BEGIN Data extract
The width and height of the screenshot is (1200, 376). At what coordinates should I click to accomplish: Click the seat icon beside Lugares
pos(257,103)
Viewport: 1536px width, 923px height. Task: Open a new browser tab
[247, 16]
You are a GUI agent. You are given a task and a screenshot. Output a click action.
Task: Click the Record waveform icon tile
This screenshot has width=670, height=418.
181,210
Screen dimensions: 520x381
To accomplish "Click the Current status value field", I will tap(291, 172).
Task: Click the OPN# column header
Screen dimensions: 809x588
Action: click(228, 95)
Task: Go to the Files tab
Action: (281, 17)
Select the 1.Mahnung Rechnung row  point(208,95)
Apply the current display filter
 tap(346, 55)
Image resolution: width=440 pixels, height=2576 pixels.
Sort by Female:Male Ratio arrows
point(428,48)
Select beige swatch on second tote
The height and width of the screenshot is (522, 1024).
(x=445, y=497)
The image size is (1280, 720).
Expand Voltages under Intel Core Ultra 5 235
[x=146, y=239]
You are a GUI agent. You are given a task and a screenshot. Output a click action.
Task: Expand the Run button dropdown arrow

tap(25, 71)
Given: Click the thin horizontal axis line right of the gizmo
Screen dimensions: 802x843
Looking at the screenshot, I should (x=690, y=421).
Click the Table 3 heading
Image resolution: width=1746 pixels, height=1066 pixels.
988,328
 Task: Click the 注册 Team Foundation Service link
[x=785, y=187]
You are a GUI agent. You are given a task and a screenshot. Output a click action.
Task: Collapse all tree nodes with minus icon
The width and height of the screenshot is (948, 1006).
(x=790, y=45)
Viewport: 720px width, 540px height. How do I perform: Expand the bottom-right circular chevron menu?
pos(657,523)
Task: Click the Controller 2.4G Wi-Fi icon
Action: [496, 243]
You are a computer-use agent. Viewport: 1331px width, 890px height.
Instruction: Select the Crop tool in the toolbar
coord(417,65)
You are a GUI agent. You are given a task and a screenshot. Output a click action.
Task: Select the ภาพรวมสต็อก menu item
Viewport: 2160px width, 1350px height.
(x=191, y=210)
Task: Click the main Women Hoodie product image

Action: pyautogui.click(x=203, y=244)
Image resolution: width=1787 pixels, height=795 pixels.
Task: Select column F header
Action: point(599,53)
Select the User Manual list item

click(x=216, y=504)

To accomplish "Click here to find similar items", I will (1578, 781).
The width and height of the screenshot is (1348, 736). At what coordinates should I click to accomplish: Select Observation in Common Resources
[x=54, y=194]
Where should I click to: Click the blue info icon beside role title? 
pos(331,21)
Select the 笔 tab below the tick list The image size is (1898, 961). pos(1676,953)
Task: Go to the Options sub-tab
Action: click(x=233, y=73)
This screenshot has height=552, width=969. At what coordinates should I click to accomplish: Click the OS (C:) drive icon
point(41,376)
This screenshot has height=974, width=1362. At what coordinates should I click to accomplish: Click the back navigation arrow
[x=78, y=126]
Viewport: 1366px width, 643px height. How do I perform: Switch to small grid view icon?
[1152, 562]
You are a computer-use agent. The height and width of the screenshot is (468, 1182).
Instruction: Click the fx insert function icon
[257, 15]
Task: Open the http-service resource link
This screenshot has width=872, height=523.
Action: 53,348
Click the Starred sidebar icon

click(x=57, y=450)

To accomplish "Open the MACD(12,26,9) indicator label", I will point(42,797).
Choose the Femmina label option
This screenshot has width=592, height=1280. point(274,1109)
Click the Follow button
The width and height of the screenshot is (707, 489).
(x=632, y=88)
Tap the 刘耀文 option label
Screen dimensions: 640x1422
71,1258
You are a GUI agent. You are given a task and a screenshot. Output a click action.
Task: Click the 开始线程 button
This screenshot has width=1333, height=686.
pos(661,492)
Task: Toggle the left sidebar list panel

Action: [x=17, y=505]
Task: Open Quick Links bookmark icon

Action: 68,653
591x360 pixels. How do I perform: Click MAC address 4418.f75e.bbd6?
END Data extract
What is needed → Reproduce, exactly and with nothing added, the lines from the one that includes "Tap the 刘耀文 option label" through the last line of the material.

Answer to this exercise →
Tap the 刘耀文 option label
Screen dimensions: 640x1422
71,1258
You are a GUI agent. You are given a task and a screenshot. Output a click action.
Task: Click the 开始线程 button
This screenshot has width=1333, height=686.
pos(661,492)
Task: Toggle the left sidebar list panel

Action: [x=17, y=505]
Task: Open Quick Links bookmark icon

Action: 68,653
591x360 pixels. How do I perform: Click MAC address 4418.f75e.bbd6?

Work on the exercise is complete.